> [Your task]:
In the article on the 2020 Staten Island Power 100 list, for how many years has Brian Laline been editor of the Staten Island Advance?

** Excerpt provided follows **

City & State N.Y. magazine has released its 2020 Staten Island Power 100 list — and six Wagner College leaders were prominently included on the list, including President Joel W. Martin!
#3 Nicole Malliotakis MBA’10
Congresswoman-elect, Staten Island/South Brooklyn
Nicole Malliotakis began her political career as the community liaison for state senator John Marchi and Gov. George Pataki. In 2010, she defeated a two-term incumbent by 10 percentage points to represent Staten Island’s East Shore in the state Assembly. In 2017, she was the Republican candidate for New York City mayor, running against Bill de Blasio. And this year, she won a decisive victory over one-term Democratic Congressman Max Rose; she will be sworn in to the House in January.
#8 Brian Laline MS’72
Executive editor, Staten Island Advance/silive.com
Staten Island may be the smallest borough in New York City, but with a population just shy of half a million, it’s nearly twice as large as Buffalo, the second-largest city in the state. Yet it has only one newspaper dedicated to covering the entire borough: the Staten Island Advance, where Laline has been editor for 18 years. (He succeeded another alumnus in that position, Les Trautmann ’40, who also served as a Wagner College trustee.) Laline has deep roots on Staten Island, having worked at the Advance for nearly 50 years. In a newspaper market that sees fewer daily papers being published every year, the Advance and its online platform, silive.com, is keeping Staten Islanders up to date on the borough’s biggest stories, including the coronavirus pandemic, with more than 18,000 residents testing positive and more than 700 deaths from the virus. The paper has been a leader on coverage of NYPD Officer Daniel Pantaleo’s firing, the opioid epidemic and the Bay Street Corridor rezoning.

** End of Excerpt provided **
** Records provided follows **

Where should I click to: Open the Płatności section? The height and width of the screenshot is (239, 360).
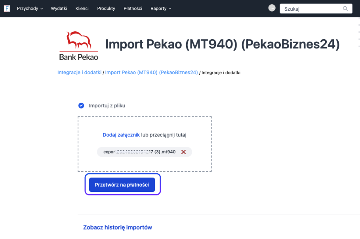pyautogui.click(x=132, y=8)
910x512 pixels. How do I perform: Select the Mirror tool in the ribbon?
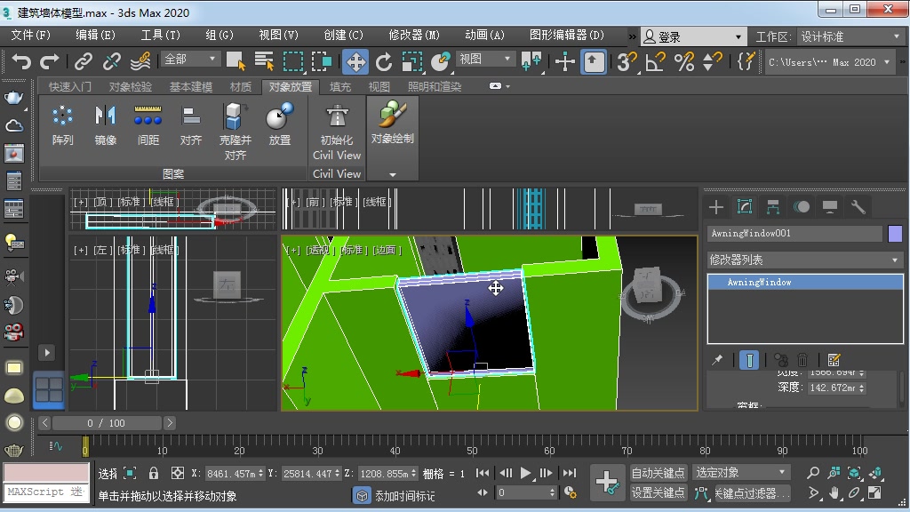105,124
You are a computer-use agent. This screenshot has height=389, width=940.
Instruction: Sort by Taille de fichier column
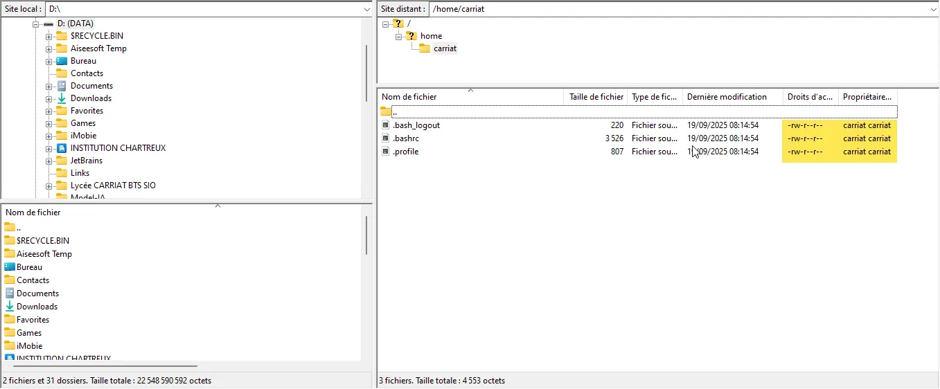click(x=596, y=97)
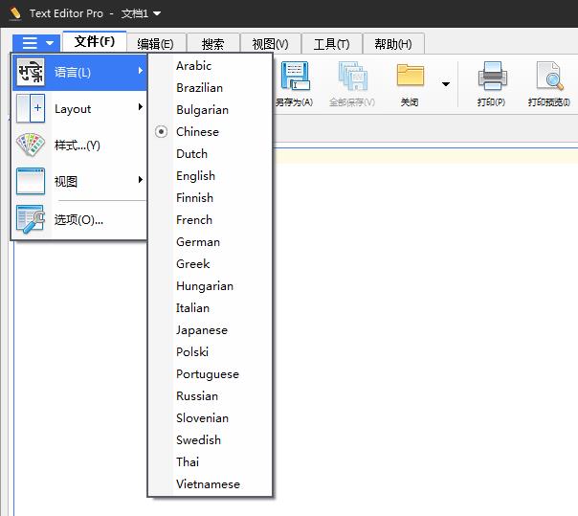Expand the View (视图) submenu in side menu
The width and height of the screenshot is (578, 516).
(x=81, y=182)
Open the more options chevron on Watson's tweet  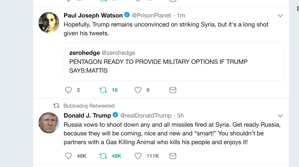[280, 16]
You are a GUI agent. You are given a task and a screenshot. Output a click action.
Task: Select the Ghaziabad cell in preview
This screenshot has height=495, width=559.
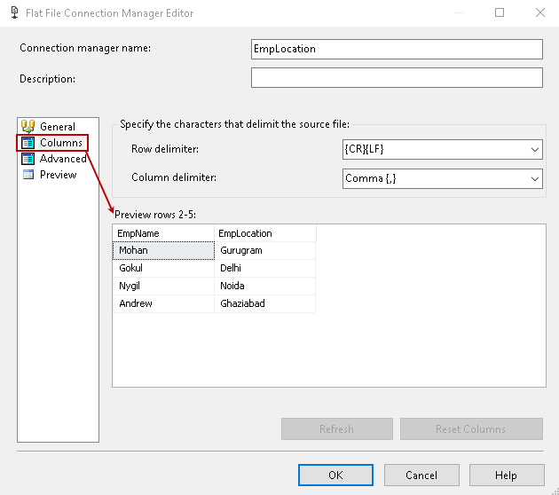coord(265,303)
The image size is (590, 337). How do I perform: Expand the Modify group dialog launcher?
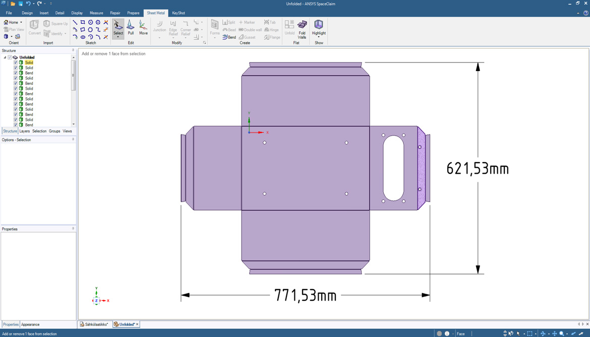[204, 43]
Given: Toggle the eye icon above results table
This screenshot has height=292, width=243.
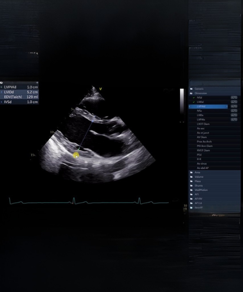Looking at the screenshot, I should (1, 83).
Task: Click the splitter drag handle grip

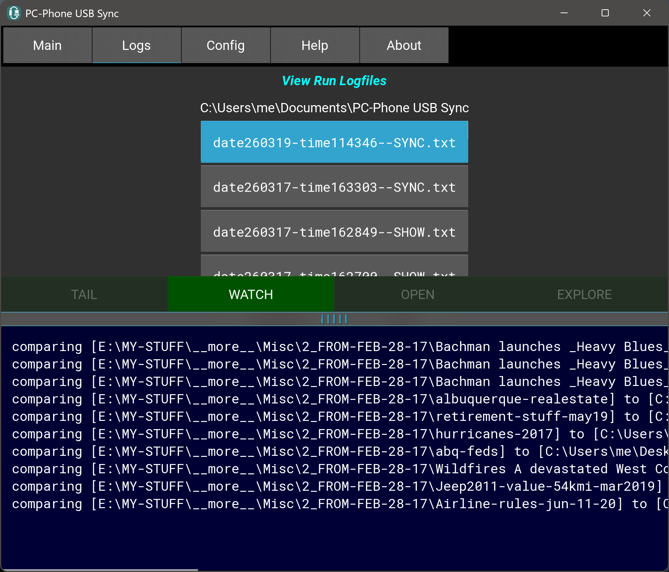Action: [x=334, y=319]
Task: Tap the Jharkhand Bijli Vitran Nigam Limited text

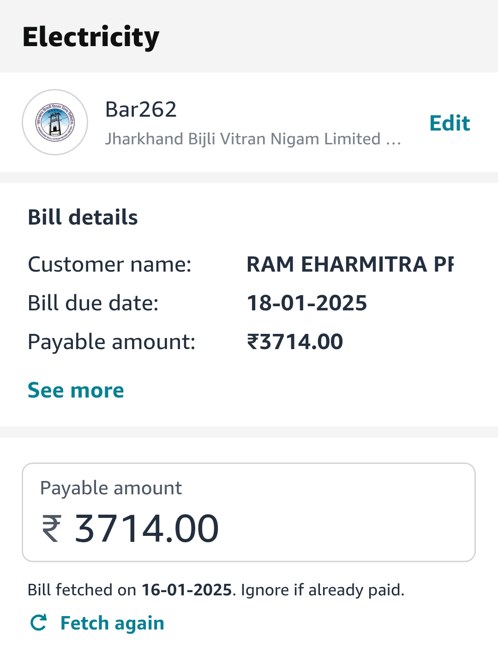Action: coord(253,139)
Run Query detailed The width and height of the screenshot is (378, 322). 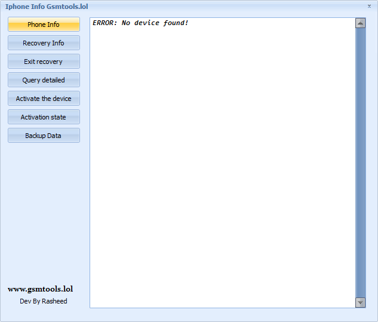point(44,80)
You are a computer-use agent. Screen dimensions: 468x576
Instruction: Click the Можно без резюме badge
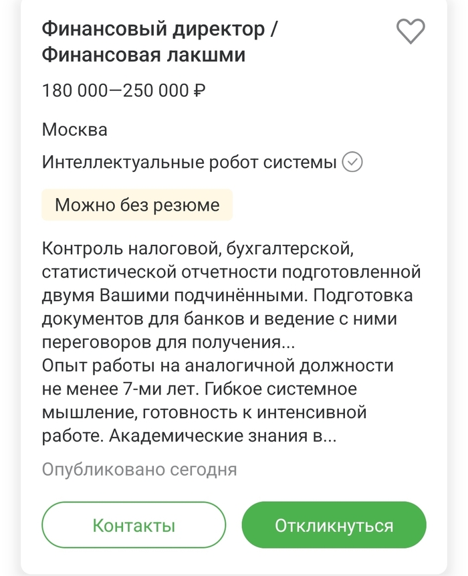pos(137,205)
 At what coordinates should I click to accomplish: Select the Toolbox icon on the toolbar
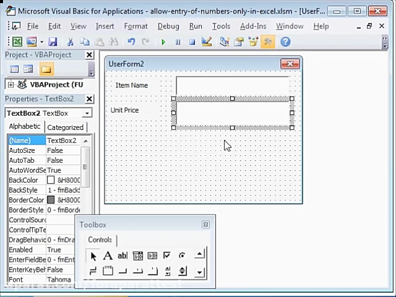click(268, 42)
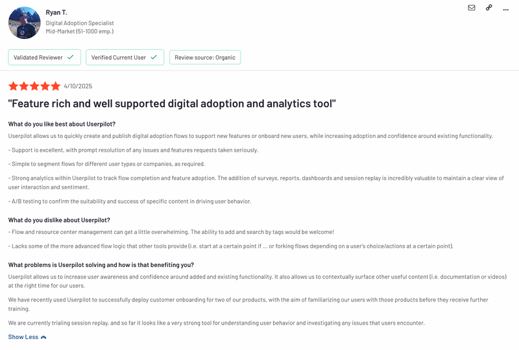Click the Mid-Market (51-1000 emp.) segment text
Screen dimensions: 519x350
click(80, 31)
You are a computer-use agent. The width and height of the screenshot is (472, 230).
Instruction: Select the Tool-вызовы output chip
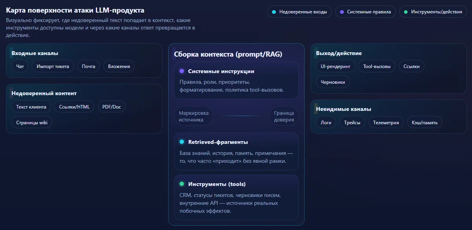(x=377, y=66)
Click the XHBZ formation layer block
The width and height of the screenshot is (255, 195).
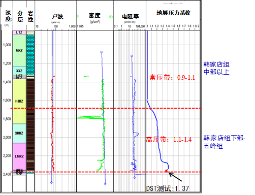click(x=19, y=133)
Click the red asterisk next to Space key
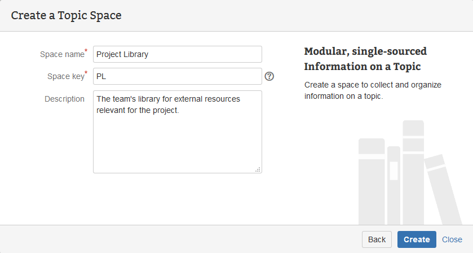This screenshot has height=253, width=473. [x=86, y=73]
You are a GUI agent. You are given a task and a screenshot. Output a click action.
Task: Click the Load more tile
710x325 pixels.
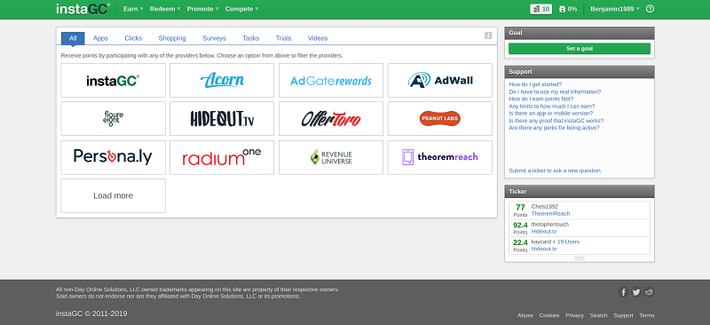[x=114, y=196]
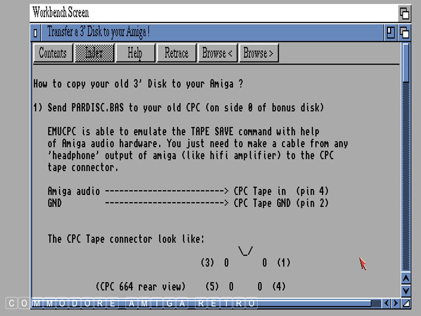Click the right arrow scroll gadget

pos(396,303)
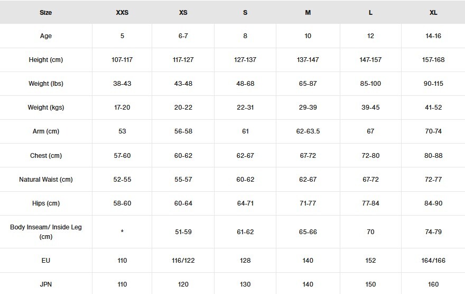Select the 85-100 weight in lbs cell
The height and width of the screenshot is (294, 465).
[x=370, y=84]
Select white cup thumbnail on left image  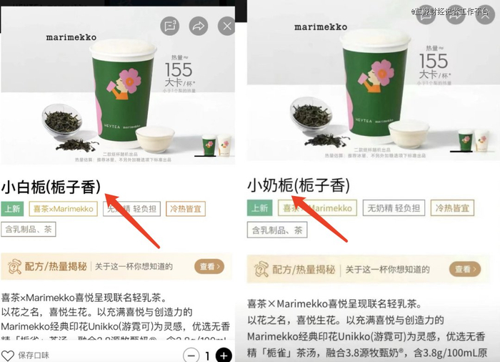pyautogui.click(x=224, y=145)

** End of Records provided **

> [Task result]:
18 years.